Sql-server – Page life expectancy very low on certain time

buffer-poolmemorypage-life-expectancysql-server-2008

Everyday we receive an alert on a specific period (03:00 AM – 04:00 AM) indicating that Page life expectancy is too low :

SCOM :Alert: SQL DB 2008 Engine Page Life Expectancy is too low

We have reviewed if any Memory intensive operation is running on this period but nothing was found.

We assume that the cause is a query run through a windows service that cause pages life in the buffer cache to reach a very low value (8 – 22 seconds)

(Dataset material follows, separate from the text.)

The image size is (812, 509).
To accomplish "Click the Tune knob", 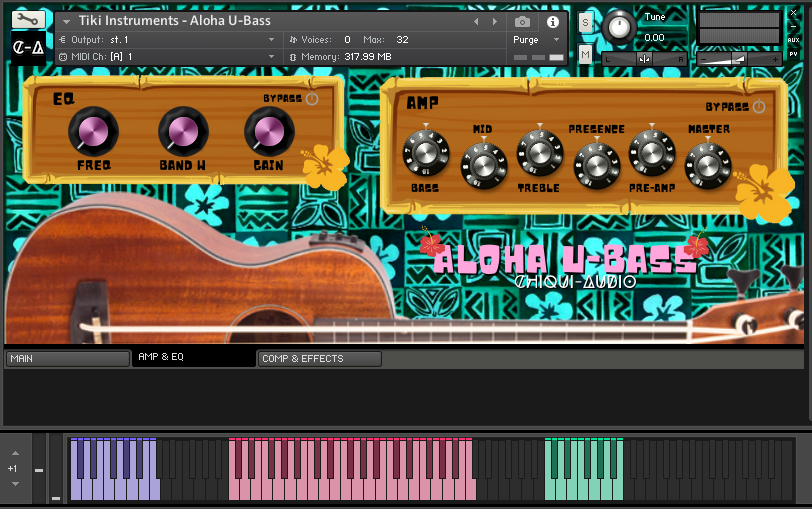I will (620, 27).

what is a good way to troubleshoot this issue ?

Thanks
Osama Waly

Best Answer

It's almost certainly going to be full backups or indexing. The queries won't show up as a bunch of memory allocated but rather as intensive disk IO. If you are tracking those counters then have a look. Some other easy ways to confirm that these are the cause of that disk IO:

  • Looking at agent job schedules. If it wasn't checkdb, or indexing, then apps often do their own internal database clean-ups (e.g. deleting records) late at night also.
  • When checkdb runs it will be written to the ERRORLOG, so run sp_readerrorlog and look for anything at the PLE drop time. This is also useful because some apps like OpsMgr will run their own indexing and checkdb routines at random times without using Agent jobs.
  • There are also other queries you can run to identify if indexes or stats were recently updated (you'd run it in each database and cast an eye over the results). They aren't 100% accurate but if you saw lots of indexes or stats updated at the PLE drop time it would be an indicator.

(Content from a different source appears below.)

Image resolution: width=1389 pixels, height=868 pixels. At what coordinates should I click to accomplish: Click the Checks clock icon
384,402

Otherwise just stay up late one night and run sp_WhoIsActive interactively to see what's happening. You can also make sp_WhoIsActive output to a table, which means you can schedule an Agent job to run it to a table a few times during your PLE drop window, and then check the output in the morning.

If it turns out to be checkdb or indexing this PLE behaviour is fairly normal and doesn't cause a problem unless you have a very high throughput or time sensitive system that's very busy that early in the morning; if nobody is complaining (and you don't see an increase in query timeouts at that time if you're even tracking them) then likely it's just smoke and no fire.

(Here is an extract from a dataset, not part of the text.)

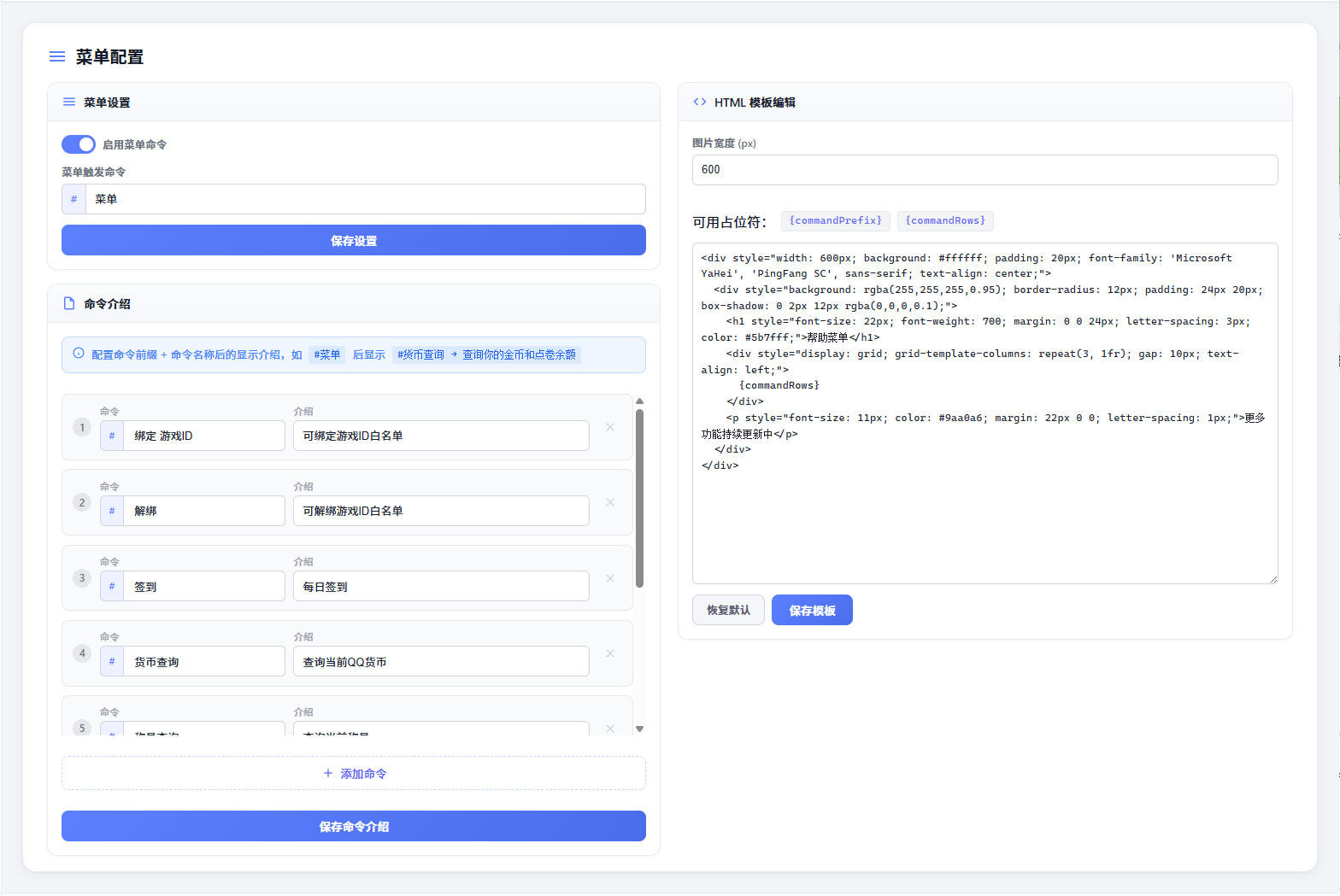Insert the {commandRows} placeholder tag
Screen dimensions: 1340x896
pos(945,220)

What if it's not checkdb or indexes? You could have a bad query compilation combined with special parameters suddenly chewing up disk IO and wrecking the buffer. If you're lucky it'll be obvious when you run sp_WhoIsActive, but if you're unlucky then you'd attempt to go through the plan cache using DMVs to find it.

That's a very tough thing to do and there are entire books on it; even if you have the scripts they often don't really aggregate how a plan changes for a query over time along with execution times. You can waste days and weeks trying to work it out while setting up extended events only to find they didn't capture the plan handle for some reason or it's a cursor and you don't know what it's really doing.

If you reach that point then tell your boss you need a tool to assist and buy a license of a proper monitor like SQL Sentry to deploy just during the real tricky problems like this. That's what I did. You can also use an evaluation or use another similar tool to drill down.

Anyway if it does turn out to be a false alarm, surprise, that's a common downside of OpsMgr. It may be amazing for some tasks but for SQL Server it's never been a good fit no matter how they try to shoehorn it. I haven't been able to tune its alerting to a functionally acceptable level so can't comment on improving that.